(Page):
•••••

Research Question 1: Meta-analytic Results across All Labs (Random Effects Meta-analysis).
The most basic question is whether we observed the predicted effect of mortality salience on preference for pro- vs anti- American essay authors. To assess this, we conducted a random-effects meta-analysis. This analysis produces the grand mean effect size across all sites and versions. Regardless of which exclusion criteria were used, we did not observe the predicted effect, and the confidence interval was quite narrow: Exclusion Set 1: Hedges’ g = 0.07, 95% CI = [-0.03, 0.17], SE = 0.05, Z = 1.32, p = .187. Exclusion Set 2: Hedges’ g = 0.09, 95% CI = [-0.03, 0.21], SE = 0.06, Z = 1.49, p = .135. Exclusion Set 3: Hedges’ g = 0.09, 95% CI = [-0.04, 0.22], SE = 0.07, Z = 1.30, p = .193. Forest plots showing the effects for individual sites and the aggregate are available in Figures 1, 2, and 3 for Exclusion Sets 1, 2, and 3, respectively. These results indicate that, in the aggregate, we failed to replicate the predicted mortality salience effect.
There may have been a mortality salience effect at some sites and not others, so we next examined how much variation was observed among effect sizes (e.g., heterogeneity). This sort of variation did not exceed variation expected by chance (e.g., sampling variance) regardless of exclusion rule: Exclusion Set 1: Q(16) = 19.35, p = .251; Exclusion Set 2: Q(16) = 21.72, p = .152; Exclusion Set 3: Q(16) = 18.57, p = .292. This result suggests that any observed differences in effect size between sites are likely due to random noise, as opposed to true differences in effect size.

•••••

(Challenge A):
Shorten the paragraph of the mortality salience report that begins "There may have been a mortality salience effect" into a brief list, keeping its main facts.
(Challenge B):
Write the next part of the mortality salience report, picking up after its final sentence.
The data have no connection to the mortality salience report.

(Supplied material):

•••••

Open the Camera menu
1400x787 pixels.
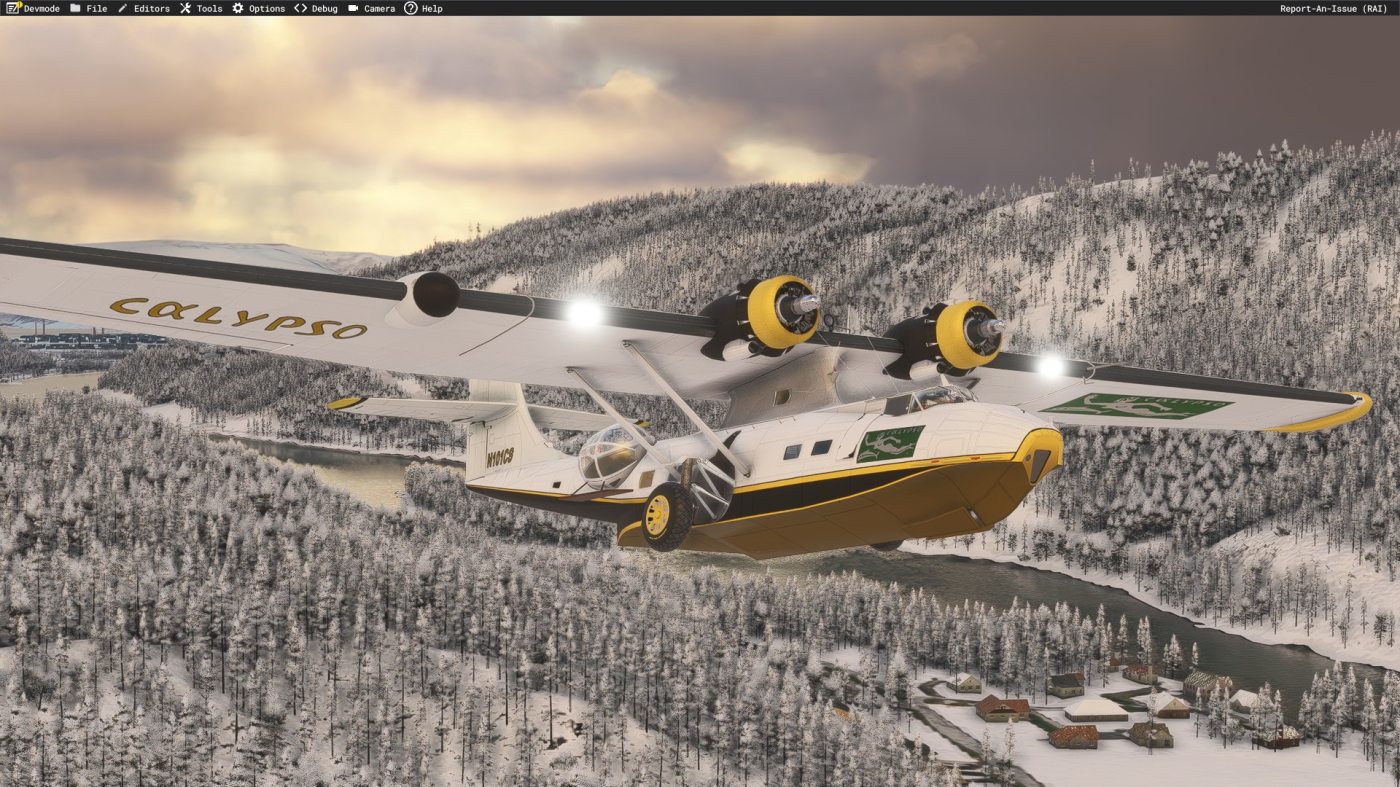(379, 8)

•••••

(Task answer A):
- The authors checked how much effect sizes varied across sites (heterogeneity), in case the effect appeared at some sites and not others.
- Under every exclusion rule, this variation was no greater than chance (sampling variance) would predict:
  - Exclusion Set 1: Q(16) = 19.35, p = .251
  - Exclusion Set 2: Q(16) = 21.72, p = .152
  - Exclusion Set 3: Q(16) = 18.57, p = .292
- Differences in effect size between sites are therefore likely random noise rather than true differences.

(Task answer B):
In sum, we observed little evidence for an overall effect of mortality salience in these replications. Additionally, overall results suggest that there was little or no heterogeneity in effect sizes across sites. This lack of variation suggests that it is unlikely we will observe an effect of Author Advised versus In House protocols or other moderators such as differences in samples or TMT knowledge. Even so, the plausible moderation by Author Advised/In House protocol is examined in the following section.
Research Question 2: Moderation by Author Advised/In House protocol
A covariate of protocol type (In House vs Author Advised) was added to the random effects model to create a mixed-effects meta-analysis. This is our primary model of interest, and the model most similar to the three-level mixed-effects meta-analysis that we pre-registered as our primary outcome.
This analysis again produces an overall grand mean effect size, and those were again near zero and relatively precisely estimated across all three Exclusion Sets: Exclusion Set 1: Hedges’ g = 0.07, 95% CI = [-0.03, 0.17], SE = 0.05, Z = 1.33, p = .182. Exclusion Set 2: Hedges’ g = 0.11, 95% CI = [-0.02, 0.24], SE = 0.07, Z = 1.71, p = .087. Exclusion Set 3: Hedges’ g = 0.13, 95% CI = [-0.03, 0.29], SE = 0.08, Z = 1.57, p = .117.
Again, significant heterogeneity was not observed: Exclusion Set 1, Q(16) = 19.35, p = .251; Exclusion Set 2, Q(16) = 21.72, p = .152; Exclusion Set 3, Q(16) = 18.57, p = .292. This again suggests that any observed differences in effect size between sites are likely due to random noise, as opposed to true differences in effect size.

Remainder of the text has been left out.